Elas serão responsáveis pela criação e administração de praticamente toda a rede hospitalar do país até ao “25 de Abril” de 1974, a partir do qual os seus hospitais são estatizados, primeiro os distritais, depois os concelhos.

Para realizarem a sua missão e expandirem as suas atividades, as misericórdias contavam sobretudo com as doações da gente rica, com os peditórios e com as esmolas. A Misericórdia de Aljustrel possuía um valioso património constituído por alguns prédios urbanos e numerosas herdades, provenientes de beneméritos, de que destacamos António Guerreiro Coelho, que foi governador e capitão-general das Ilhas de Timor e fidalgo da Casa de Sua Majestade, que legou grande parte dos seus bens em testamento feito em 1710, poucos anos antes da sua morte [1717]. Ao longo dos anos esta instituição foi perdendo sucessivamente os seus bens, devido a administrações pouco cuidadas e sobretudo com as chamadas leis de desamortização de 1881/1886.

Entrava-se numa época de decadência económica destas instituições seculares. Por outro lado, à margem das misericórdias e do Estado, o incipiente movimento operário e popular irá fundar as suas próprias associações, nomeadamente de socorros mútuos. A partir dessa altura começa-se a substituir os conceitos de caridade e o seu sucedâneo, a beneficência que será cultivada pela burguesia enobrecida, pelo conceito de solidariedade. Em Aljustrel, meio operário mineiro, o movimento mutualista iria afirmar-se com a fundação em 1893 do “Montepio Aljustrelense”, ao qual sucederia, em 1906, a Associação de Socorros Mútuos “Mineira Aljustrelense”, que chegou a ter mais de 1.500 associados e que durante mais de meio século de existência prestou relevantes serviços no âmbito da assistência médica e farmacêutica e até na morte à comunidade mineira e demais população de Aljustrel. Não resistindo às imposições governamentais e à concorrência da Caixa de Previdência e da Casa do Povo, o Montepio entraria em declínio a partir da década de 1960, desaparecendo definitivamente em finais dos anos 70.
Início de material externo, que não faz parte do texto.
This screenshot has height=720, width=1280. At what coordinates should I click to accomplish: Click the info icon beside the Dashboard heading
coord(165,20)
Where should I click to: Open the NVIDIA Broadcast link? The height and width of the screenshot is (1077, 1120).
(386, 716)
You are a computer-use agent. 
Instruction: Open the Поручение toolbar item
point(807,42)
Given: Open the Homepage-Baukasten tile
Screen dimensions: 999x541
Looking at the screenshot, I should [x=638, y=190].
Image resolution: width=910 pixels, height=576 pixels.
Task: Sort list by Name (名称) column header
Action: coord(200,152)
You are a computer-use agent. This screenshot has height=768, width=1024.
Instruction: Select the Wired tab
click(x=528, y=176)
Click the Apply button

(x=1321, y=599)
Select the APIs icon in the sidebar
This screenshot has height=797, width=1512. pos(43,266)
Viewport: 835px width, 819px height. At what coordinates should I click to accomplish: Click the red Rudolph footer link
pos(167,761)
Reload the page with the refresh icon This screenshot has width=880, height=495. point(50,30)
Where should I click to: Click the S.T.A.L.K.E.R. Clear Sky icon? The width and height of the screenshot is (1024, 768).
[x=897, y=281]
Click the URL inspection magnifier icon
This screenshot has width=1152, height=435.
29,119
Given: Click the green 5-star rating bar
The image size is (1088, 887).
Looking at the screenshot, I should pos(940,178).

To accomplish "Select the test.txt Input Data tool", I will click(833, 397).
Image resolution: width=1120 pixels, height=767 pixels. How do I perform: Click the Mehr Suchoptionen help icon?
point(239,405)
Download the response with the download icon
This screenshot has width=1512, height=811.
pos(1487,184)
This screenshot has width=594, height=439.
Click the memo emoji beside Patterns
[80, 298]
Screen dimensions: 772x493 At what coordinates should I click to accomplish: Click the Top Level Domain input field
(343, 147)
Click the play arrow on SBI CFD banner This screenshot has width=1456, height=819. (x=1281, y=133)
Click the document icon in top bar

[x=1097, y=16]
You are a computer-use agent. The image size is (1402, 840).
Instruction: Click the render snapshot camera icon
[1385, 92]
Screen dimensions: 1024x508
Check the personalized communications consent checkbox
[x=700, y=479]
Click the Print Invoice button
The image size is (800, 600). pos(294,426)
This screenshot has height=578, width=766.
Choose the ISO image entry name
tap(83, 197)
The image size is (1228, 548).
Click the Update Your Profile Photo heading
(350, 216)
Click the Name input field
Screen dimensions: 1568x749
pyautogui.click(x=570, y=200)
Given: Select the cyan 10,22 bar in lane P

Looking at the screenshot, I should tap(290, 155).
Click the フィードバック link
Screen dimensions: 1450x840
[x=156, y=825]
Apesar da popularidade que o Montepio inspirava na população de Aljustrel, esta esteve sempre solidária com as mais diversas iniciativas que visavam a angariação de fundos para a “Misericórdia e Hospital Civil da Vila e Concelho de Aljustrel”, como passou a designar-se aquela instituição durante a vigência do Estado Novo. Organizavam-se festas carnavalescas, paradas atléticas, gincanas, jogos de futebol, bailes, quermesses, etc., cujos lucros revertiam a favor do Hospital Civil. Nessa época quando se pretendia efetuar qualquer obra importante nos hospitais da misericórdia, dada a fraca capacidade financeira das autarquias, recorria-se à mobilização popular através da realização dos tradicionais Cortejos de Oferendas, que consistiam em desfiles etnográficos que percorriam as principais ruas da vila. Participavam nestes desfiles as agremiações desportivas e culturais, grupos de mondadeiras e ceifeiras com os seus trajes típicos, as casas agrícolas do concelho com os seus carros de parelha enfeitados, transportando produtos da sua colheita que constituíam as oferendas. Por vezes estes cortejos culminavam com as festas realizadas no jardim da Direção das Minas. A fotografia anexa e o balancete de uma dessas festas, publicado no jornal “Ala Esquerda” de 1 de junho de 1931, ilustram e documentam essas iniciativas filantrópicas da população de Aljustrel para com a sua Misericórdia.